WHAT IS ASKED: Please write out the data below, starting at the line that contains "887x1195 pixels. How" and ending at the line that contains "[x=360, y=403]", copying every line exactly.

DATASET RECORDS:
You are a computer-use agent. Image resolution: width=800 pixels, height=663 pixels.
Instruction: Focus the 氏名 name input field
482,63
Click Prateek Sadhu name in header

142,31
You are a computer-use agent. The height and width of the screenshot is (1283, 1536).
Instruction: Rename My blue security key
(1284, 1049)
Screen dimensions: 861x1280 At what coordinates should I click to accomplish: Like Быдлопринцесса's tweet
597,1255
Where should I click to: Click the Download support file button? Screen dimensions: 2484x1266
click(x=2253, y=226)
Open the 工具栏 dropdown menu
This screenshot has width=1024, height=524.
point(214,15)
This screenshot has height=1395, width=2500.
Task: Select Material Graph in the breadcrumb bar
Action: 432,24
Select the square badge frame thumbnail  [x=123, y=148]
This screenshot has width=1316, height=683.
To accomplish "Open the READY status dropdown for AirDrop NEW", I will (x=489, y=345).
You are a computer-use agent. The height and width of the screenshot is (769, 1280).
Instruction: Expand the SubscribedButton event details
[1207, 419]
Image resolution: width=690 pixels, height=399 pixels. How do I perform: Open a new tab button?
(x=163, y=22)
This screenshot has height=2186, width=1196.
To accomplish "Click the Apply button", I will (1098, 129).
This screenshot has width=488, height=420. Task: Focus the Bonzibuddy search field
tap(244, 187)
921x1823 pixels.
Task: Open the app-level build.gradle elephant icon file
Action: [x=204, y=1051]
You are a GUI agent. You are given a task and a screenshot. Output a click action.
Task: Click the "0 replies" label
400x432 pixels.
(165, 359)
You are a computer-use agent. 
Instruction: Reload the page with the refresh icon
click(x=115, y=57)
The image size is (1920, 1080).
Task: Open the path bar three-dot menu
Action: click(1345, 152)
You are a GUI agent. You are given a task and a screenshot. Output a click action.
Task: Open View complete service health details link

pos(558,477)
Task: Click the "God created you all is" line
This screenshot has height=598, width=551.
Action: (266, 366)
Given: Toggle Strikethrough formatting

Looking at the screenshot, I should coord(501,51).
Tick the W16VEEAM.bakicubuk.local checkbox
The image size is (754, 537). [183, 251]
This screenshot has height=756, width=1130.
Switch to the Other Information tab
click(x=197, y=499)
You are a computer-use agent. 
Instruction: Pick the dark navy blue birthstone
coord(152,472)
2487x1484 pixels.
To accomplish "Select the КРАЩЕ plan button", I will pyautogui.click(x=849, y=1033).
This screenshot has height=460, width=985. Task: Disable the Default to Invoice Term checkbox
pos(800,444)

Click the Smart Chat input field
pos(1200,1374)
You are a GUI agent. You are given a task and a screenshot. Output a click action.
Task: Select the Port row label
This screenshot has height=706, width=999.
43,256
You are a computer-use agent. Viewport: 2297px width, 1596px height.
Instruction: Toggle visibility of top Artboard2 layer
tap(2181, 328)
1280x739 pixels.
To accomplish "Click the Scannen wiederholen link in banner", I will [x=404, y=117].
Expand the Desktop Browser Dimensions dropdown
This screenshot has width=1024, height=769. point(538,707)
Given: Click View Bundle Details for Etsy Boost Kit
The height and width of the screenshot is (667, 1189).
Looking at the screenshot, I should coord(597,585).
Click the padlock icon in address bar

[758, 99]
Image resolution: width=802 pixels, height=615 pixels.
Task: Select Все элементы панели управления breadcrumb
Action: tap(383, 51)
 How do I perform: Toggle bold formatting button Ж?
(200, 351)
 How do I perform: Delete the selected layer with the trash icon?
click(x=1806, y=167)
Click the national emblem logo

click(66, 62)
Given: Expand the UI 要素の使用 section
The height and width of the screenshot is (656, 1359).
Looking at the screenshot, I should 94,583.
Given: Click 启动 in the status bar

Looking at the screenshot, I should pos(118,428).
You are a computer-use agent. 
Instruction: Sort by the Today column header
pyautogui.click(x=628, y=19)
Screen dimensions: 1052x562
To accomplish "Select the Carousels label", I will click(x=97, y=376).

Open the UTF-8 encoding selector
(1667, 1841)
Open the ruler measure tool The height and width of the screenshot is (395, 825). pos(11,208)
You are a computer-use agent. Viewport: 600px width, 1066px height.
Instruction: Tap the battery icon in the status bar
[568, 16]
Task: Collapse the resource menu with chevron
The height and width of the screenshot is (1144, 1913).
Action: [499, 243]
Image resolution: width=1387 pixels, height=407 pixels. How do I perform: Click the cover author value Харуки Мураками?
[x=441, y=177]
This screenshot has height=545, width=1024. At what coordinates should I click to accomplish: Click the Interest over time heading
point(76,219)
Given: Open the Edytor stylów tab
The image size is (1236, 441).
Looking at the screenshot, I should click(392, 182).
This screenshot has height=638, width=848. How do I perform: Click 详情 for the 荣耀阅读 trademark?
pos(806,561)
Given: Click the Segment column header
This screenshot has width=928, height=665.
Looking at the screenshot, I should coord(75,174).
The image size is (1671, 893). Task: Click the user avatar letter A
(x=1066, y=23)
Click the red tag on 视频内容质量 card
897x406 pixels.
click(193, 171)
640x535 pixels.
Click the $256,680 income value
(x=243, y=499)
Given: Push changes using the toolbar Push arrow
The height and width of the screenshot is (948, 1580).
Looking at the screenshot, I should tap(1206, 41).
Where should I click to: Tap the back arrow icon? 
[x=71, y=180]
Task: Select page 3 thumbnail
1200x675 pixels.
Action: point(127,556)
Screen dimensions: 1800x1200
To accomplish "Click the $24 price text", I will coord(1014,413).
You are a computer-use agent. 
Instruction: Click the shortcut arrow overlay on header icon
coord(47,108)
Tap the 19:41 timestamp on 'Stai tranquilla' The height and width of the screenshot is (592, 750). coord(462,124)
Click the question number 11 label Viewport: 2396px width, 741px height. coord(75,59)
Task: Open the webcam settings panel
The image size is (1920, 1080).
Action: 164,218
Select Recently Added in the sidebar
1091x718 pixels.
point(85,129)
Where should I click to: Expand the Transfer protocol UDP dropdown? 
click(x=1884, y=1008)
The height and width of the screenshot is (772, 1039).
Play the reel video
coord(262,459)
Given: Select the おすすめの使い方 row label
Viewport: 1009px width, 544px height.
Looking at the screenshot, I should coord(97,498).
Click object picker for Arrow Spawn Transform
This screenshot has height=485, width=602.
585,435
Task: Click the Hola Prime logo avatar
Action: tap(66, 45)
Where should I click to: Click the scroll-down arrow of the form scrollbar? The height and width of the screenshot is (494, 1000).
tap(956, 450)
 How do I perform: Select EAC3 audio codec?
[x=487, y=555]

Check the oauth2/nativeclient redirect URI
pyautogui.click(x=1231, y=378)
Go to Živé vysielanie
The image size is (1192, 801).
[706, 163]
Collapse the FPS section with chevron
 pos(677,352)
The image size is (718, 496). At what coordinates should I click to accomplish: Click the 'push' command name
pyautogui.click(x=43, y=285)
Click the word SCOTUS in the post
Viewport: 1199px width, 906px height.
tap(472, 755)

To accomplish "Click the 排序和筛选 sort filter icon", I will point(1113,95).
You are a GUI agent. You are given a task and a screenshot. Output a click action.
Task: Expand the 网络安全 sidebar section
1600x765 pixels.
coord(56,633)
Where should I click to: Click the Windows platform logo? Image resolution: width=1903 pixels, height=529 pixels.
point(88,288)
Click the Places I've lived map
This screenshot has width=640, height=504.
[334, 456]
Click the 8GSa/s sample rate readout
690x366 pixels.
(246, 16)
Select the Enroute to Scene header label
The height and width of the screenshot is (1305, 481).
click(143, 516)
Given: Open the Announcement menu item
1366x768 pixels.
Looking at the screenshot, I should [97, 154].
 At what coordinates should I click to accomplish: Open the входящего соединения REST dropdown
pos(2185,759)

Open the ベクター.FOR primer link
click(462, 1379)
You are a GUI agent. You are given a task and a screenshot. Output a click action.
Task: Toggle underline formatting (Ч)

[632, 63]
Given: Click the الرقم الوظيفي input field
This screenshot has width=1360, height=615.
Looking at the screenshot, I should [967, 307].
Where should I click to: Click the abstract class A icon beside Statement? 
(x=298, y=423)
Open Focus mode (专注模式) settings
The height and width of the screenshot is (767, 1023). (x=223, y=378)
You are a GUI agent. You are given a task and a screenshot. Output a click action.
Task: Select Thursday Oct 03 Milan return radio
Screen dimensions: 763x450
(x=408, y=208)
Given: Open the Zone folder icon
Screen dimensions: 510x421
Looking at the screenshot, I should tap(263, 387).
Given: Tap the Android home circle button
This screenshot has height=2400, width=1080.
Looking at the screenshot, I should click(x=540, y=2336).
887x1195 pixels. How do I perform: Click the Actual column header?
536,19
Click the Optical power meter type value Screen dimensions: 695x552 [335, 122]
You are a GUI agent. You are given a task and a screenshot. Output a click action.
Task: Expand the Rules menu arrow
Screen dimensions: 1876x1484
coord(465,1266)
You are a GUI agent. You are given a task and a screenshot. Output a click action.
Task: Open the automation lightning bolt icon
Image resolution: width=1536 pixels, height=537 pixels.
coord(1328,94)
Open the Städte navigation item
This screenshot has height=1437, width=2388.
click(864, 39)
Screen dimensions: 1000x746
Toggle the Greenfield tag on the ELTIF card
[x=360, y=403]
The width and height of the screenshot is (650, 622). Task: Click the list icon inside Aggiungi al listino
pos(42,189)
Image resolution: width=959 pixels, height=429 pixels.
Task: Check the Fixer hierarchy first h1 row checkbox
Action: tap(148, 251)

RESPONSE TO THIS TASK:
887x1195 pixels. How do I perform: Click the Actual column header?
536,19
Click the Optical power meter type value Screen dimensions: 695x552 [335, 122]
You are a GUI agent. You are given a task and a screenshot. Output a click action.
Task: Expand the Rules menu arrow
Screen dimensions: 1876x1484
coord(465,1266)
You are a GUI agent. You are given a task and a screenshot. Output a click action.
Task: Open the automation lightning bolt icon
Image resolution: width=1536 pixels, height=537 pixels.
coord(1328,94)
Open the Städte navigation item
This screenshot has height=1437, width=2388.
click(864, 39)
Screen dimensions: 1000x746
Toggle the Greenfield tag on the ELTIF card
[x=360, y=403]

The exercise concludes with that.